Reproduce the records below in their entirety, exactly as shown.

*****

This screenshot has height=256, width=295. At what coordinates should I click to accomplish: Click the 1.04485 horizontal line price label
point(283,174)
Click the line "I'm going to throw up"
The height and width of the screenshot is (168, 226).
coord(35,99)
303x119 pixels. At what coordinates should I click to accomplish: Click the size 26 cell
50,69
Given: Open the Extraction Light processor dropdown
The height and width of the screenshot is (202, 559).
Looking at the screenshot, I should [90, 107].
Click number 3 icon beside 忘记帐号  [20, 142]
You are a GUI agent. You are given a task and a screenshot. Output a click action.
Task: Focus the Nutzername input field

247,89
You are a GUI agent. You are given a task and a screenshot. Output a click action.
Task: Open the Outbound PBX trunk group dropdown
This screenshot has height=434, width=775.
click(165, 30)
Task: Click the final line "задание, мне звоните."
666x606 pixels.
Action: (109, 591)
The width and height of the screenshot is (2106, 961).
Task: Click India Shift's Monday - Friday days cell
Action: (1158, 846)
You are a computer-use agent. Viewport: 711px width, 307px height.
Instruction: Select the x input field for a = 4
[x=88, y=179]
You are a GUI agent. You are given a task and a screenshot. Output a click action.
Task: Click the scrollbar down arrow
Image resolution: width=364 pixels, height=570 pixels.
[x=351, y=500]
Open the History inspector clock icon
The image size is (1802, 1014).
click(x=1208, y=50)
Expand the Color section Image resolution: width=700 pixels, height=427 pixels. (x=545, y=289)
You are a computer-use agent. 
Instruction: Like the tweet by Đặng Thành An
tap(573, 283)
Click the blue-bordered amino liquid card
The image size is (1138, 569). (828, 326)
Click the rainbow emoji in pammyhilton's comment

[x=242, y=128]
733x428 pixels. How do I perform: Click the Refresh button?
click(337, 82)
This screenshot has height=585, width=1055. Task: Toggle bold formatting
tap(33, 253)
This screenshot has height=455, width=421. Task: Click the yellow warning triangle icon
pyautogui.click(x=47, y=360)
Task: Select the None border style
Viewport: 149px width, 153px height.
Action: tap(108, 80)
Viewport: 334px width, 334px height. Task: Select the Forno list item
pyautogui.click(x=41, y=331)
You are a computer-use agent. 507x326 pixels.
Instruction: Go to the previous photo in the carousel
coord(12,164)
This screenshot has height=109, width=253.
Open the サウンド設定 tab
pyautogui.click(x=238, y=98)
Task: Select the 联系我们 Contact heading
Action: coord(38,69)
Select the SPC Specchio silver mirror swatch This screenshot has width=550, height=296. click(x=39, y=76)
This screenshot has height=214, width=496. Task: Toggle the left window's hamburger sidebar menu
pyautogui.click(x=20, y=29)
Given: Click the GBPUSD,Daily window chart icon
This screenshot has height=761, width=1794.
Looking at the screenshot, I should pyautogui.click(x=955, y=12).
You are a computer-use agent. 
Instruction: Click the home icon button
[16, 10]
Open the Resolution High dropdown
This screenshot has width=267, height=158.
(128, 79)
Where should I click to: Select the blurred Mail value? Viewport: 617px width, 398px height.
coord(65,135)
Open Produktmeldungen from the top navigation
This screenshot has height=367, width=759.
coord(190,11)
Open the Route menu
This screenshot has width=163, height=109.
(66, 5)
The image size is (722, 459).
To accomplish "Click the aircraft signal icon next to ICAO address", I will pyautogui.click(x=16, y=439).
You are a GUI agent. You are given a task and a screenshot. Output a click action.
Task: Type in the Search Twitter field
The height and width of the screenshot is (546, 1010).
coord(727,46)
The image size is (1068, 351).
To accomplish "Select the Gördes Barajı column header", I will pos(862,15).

*****

REPLY TO THE TASK »
This screenshot has height=256, width=295. At what coordinates should I click to accomplish: Click the 1.04485 horizontal line price label
point(283,174)
Click the line "I'm going to throw up"
The height and width of the screenshot is (168, 226).
coord(35,99)
303x119 pixels. At what coordinates should I click to accomplish: Click the size 26 cell
50,69
Given: Open the Extraction Light processor dropdown
The height and width of the screenshot is (202, 559).
Looking at the screenshot, I should [90, 107].
Click number 3 icon beside 忘记帐号  [20, 142]
You are a GUI agent. You are given a task and a screenshot. Output a click action.
Task: Focus the Nutzername input field

247,89
You are a GUI agent. You are given a task and a screenshot. Output a click action.
Task: Open the Outbound PBX trunk group dropdown
This screenshot has height=434, width=775.
click(165, 30)
Task: Click the final line "задание, мне звоните."
666x606 pixels.
Action: (109, 591)
The width and height of the screenshot is (2106, 961).
Task: Click India Shift's Monday - Friday days cell
Action: (1158, 846)
You are a computer-use agent. Viewport: 711px width, 307px height.
Instruction: Select the x input field for a = 4
[x=88, y=179]
You are a GUI agent. You are given a task and a screenshot. Output a click action.
Task: Click the scrollbar down arrow
Image resolution: width=364 pixels, height=570 pixels.
[x=351, y=500]
Open the History inspector clock icon
The image size is (1802, 1014).
click(x=1208, y=50)
Expand the Color section Image resolution: width=700 pixels, height=427 pixels. (x=545, y=289)
You are a computer-use agent. 
Instruction: Like the tweet by Đặng Thành An
tap(573, 283)
Click the blue-bordered amino liquid card
The image size is (1138, 569). (828, 326)
Click the rainbow emoji in pammyhilton's comment

[x=242, y=128]
733x428 pixels. How do I perform: Click the Refresh button?
click(337, 82)
This screenshot has height=585, width=1055. Task: Toggle bold formatting
tap(33, 253)
This screenshot has height=455, width=421. Task: Click the yellow warning triangle icon
pyautogui.click(x=47, y=360)
Task: Select the None border style
Viewport: 149px width, 153px height.
Action: tap(108, 80)
Viewport: 334px width, 334px height. Task: Select the Forno list item
pyautogui.click(x=41, y=331)
You are a computer-use agent. 507x326 pixels.
Instruction: Go to the previous photo in the carousel
coord(12,164)
This screenshot has height=109, width=253.
Open the サウンド設定 tab
pyautogui.click(x=238, y=98)
Task: Select the 联系我们 Contact heading
Action: coord(38,69)
Select the SPC Specchio silver mirror swatch This screenshot has width=550, height=296. click(x=39, y=76)
This screenshot has height=214, width=496. Task: Toggle the left window's hamburger sidebar menu
pyautogui.click(x=20, y=29)
Given: Click the GBPUSD,Daily window chart icon
This screenshot has height=761, width=1794.
Looking at the screenshot, I should pyautogui.click(x=955, y=12).
You are a computer-use agent. 
Instruction: Click the home icon button
[16, 10]
Open the Resolution High dropdown
This screenshot has width=267, height=158.
(128, 79)
Where should I click to: Select the blurred Mail value? Viewport: 617px width, 398px height.
coord(65,135)
Open Produktmeldungen from the top navigation
This screenshot has height=367, width=759.
coord(190,11)
Open the Route menu
This screenshot has width=163, height=109.
(66, 5)
The image size is (722, 459).
To accomplish "Click the aircraft signal icon next to ICAO address", I will pyautogui.click(x=16, y=439).
You are a GUI agent. You are given a task and a screenshot. Output a click action.
Task: Type in the Search Twitter field
The height and width of the screenshot is (546, 1010).
coord(727,46)
The image size is (1068, 351).
To accomplish "Select the Gördes Barajı column header", I will pos(862,15).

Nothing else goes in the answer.